You may find you'll be far better off without him.

But one step at a time.

MrsTerryPratchett · 19/05/2016 14:54

Just on phone to Women's Aid.

Star Star Star Star Star Star

coffeeisnectar · 19/05/2016 14:54

x post.

thats brilliant, hope they can help

StableButDeluded · 19/05/2016 14:54

I'm so sorry you are going through this OP... But everyone is right, you are not the one with the problem. He is. He is emotionally abusing you, treating you like shit and this is NOT how a normal loving relationship should be.
You and your DD are getting nothing from this relationship except unhappiness and stress. It won't be any better when the baby comes.
You deserve better, and you can do better on your own.

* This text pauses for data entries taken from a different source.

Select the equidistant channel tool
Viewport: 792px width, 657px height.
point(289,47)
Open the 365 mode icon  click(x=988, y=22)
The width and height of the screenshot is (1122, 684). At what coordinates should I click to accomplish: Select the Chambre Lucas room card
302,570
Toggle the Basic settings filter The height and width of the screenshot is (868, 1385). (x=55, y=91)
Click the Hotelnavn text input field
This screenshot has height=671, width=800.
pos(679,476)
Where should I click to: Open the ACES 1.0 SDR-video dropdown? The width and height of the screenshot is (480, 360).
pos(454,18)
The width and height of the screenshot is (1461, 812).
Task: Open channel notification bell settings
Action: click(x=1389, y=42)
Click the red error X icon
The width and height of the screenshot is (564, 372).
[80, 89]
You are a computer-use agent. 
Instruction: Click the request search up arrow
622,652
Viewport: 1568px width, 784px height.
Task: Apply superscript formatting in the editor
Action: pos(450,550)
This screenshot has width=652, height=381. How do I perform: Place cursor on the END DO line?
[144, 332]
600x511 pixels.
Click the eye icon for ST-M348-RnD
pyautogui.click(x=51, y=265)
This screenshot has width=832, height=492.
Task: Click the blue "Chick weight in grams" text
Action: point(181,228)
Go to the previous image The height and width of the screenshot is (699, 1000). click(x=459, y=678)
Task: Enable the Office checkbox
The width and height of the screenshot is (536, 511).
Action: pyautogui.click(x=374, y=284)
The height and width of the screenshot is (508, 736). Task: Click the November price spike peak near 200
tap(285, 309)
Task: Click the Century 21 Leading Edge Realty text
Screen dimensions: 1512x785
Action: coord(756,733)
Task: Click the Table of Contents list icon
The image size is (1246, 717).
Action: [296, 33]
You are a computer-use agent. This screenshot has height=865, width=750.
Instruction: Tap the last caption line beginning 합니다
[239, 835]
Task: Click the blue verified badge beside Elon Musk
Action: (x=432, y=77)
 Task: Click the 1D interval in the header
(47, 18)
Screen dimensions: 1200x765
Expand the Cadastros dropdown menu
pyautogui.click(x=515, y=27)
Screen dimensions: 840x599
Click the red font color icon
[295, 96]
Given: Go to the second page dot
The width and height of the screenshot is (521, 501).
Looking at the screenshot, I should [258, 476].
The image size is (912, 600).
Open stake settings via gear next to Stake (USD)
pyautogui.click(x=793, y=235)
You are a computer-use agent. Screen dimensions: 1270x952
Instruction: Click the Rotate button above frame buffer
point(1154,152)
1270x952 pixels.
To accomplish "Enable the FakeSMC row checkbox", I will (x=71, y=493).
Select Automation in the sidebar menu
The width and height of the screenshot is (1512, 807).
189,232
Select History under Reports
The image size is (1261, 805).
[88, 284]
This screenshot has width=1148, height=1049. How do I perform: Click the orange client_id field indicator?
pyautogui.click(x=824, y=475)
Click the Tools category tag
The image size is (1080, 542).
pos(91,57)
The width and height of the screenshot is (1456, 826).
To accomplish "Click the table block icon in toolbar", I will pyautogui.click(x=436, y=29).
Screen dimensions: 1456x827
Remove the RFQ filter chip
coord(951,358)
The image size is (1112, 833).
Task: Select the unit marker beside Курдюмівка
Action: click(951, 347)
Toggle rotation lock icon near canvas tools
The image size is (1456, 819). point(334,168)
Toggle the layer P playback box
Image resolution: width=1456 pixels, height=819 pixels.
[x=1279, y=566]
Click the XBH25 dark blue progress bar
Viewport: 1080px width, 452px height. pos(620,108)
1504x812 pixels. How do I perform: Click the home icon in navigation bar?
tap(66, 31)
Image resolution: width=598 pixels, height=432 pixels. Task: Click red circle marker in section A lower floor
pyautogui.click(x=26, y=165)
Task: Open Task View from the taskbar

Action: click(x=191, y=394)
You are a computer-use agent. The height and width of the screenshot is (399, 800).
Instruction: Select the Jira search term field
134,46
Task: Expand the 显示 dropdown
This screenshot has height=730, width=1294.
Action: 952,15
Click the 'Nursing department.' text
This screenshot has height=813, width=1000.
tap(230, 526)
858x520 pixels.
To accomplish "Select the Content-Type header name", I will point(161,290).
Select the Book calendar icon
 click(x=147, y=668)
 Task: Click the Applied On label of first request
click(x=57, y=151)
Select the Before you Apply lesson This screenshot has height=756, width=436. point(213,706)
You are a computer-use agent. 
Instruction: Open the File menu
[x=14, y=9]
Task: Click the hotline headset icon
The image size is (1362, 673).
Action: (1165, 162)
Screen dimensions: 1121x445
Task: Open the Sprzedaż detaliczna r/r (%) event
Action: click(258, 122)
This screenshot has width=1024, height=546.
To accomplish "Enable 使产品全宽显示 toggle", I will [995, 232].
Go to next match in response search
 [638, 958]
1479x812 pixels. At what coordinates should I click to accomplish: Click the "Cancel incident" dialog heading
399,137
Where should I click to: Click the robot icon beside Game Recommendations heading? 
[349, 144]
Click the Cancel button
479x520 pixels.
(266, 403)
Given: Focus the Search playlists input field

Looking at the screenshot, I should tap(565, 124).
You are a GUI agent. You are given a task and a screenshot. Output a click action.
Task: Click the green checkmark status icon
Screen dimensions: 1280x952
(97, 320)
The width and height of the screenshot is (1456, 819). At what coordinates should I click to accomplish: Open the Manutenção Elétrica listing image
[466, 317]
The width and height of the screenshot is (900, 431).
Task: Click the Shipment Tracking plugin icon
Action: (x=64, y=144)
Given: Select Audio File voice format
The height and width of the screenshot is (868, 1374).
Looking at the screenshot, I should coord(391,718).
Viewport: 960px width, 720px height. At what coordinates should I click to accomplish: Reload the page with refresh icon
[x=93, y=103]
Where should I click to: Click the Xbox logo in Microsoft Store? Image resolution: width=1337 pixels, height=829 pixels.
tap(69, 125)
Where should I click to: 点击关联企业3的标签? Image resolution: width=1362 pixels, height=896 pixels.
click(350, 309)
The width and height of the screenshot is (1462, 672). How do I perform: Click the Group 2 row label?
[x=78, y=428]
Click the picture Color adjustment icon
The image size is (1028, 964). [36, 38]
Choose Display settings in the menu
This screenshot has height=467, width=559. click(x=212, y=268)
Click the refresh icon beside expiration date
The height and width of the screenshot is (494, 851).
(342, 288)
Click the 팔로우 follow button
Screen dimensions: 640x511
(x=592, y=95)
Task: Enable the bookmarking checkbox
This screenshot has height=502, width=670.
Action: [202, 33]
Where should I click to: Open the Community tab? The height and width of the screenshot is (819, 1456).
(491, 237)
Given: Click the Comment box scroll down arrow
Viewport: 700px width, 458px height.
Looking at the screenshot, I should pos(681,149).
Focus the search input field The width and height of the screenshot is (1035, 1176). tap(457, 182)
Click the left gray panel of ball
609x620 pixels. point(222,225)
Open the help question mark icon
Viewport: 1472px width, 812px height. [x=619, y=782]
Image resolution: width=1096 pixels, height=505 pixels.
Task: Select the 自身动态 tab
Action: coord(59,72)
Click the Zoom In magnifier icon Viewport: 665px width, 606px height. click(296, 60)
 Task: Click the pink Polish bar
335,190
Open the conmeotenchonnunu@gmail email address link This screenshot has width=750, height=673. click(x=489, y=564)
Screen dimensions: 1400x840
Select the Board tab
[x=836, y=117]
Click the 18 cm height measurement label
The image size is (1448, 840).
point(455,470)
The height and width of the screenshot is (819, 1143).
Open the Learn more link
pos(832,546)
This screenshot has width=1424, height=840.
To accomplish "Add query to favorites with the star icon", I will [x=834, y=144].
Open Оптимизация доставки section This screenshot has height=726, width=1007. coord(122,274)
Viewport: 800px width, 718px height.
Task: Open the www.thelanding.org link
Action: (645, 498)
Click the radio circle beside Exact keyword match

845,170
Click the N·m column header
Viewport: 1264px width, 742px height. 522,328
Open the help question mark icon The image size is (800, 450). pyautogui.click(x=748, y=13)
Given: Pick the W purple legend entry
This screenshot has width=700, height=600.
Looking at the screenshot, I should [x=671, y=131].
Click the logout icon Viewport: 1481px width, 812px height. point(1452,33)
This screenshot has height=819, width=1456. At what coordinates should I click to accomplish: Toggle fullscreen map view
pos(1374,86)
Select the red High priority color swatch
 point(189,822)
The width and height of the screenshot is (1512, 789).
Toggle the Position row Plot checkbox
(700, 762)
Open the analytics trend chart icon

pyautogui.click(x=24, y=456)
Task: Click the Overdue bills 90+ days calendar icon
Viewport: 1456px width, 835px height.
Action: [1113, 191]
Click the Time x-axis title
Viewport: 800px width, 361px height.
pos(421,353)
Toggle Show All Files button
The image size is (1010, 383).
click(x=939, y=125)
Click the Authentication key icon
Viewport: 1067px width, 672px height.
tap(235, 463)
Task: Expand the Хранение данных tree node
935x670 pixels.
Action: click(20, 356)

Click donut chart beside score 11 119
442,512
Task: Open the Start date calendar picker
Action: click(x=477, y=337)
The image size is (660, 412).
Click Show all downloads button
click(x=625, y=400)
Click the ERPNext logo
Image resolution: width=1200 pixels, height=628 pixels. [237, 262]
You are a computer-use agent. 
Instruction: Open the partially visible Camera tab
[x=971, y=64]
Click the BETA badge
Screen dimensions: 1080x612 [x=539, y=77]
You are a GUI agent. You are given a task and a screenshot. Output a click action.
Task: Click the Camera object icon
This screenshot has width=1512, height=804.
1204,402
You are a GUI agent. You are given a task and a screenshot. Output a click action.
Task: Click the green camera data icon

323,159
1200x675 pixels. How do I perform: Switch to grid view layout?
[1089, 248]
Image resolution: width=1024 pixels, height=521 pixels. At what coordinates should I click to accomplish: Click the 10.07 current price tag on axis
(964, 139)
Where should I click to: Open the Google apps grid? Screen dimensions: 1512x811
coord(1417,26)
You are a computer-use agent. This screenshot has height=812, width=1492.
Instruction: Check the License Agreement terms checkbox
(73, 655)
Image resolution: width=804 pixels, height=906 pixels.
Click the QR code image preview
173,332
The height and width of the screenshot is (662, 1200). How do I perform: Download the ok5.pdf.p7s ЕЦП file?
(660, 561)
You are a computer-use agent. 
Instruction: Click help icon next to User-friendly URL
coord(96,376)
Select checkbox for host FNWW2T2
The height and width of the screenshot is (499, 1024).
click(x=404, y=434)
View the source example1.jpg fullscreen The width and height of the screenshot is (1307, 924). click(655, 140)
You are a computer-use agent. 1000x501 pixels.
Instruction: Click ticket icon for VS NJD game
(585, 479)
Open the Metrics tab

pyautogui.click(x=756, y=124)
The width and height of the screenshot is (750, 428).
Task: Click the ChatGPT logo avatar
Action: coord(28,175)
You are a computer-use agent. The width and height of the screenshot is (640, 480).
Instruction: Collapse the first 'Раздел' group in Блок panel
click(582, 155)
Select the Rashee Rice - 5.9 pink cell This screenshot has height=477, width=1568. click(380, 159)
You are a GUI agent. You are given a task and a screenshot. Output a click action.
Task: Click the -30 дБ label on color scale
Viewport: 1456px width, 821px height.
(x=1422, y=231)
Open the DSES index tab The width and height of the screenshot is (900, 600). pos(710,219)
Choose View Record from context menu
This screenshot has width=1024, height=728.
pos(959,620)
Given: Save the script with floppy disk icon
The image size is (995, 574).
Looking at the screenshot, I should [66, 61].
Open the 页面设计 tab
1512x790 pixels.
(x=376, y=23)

StableButDeluded · 19/05/2016 14:56

Sorry, just saw the Women's Aid post, well done OP.. That's a great first step.

NKFell · 19/05/2016 14:56

I've just read through and agree with everyone else. Also, from what you've said it seems you're doing the right thing.

I'm a single Mum with 3 DCs and we get along juyst fine. Agree with hellsbells though- make sure you sort finances as quickly as you can.

ZestyMaximus · 19/05/2016 15:02

Just on phone to Women's Aid.

I'm so glad. Fully understanding your options is a great first step to making the right decisions for you and your dc. Flowers

EnoughAlready999 · 19/05/2016 15:03

I couldn't just pack up and drive to Women's Aid as he's not violent.

Just spoke to them and they assumed it was a violent relationship. As it's not there's not an awful lot they can do apart from giving practical advice. She suggested I go to Relate and pay. Shame I put all my money into buying this house.

OP posts:
Clandestino · 19/05/2016 15:08

Is he your partner or your husband? If you separate, would you have to buy him off the house?
As long as he is working, he owes you maintenance for your children anyway.

EnoughAlready999 · 19/05/2016 15:08

Coffeeisnectar he'd disagree with that as he'd say I wouldn't be able to afford the car.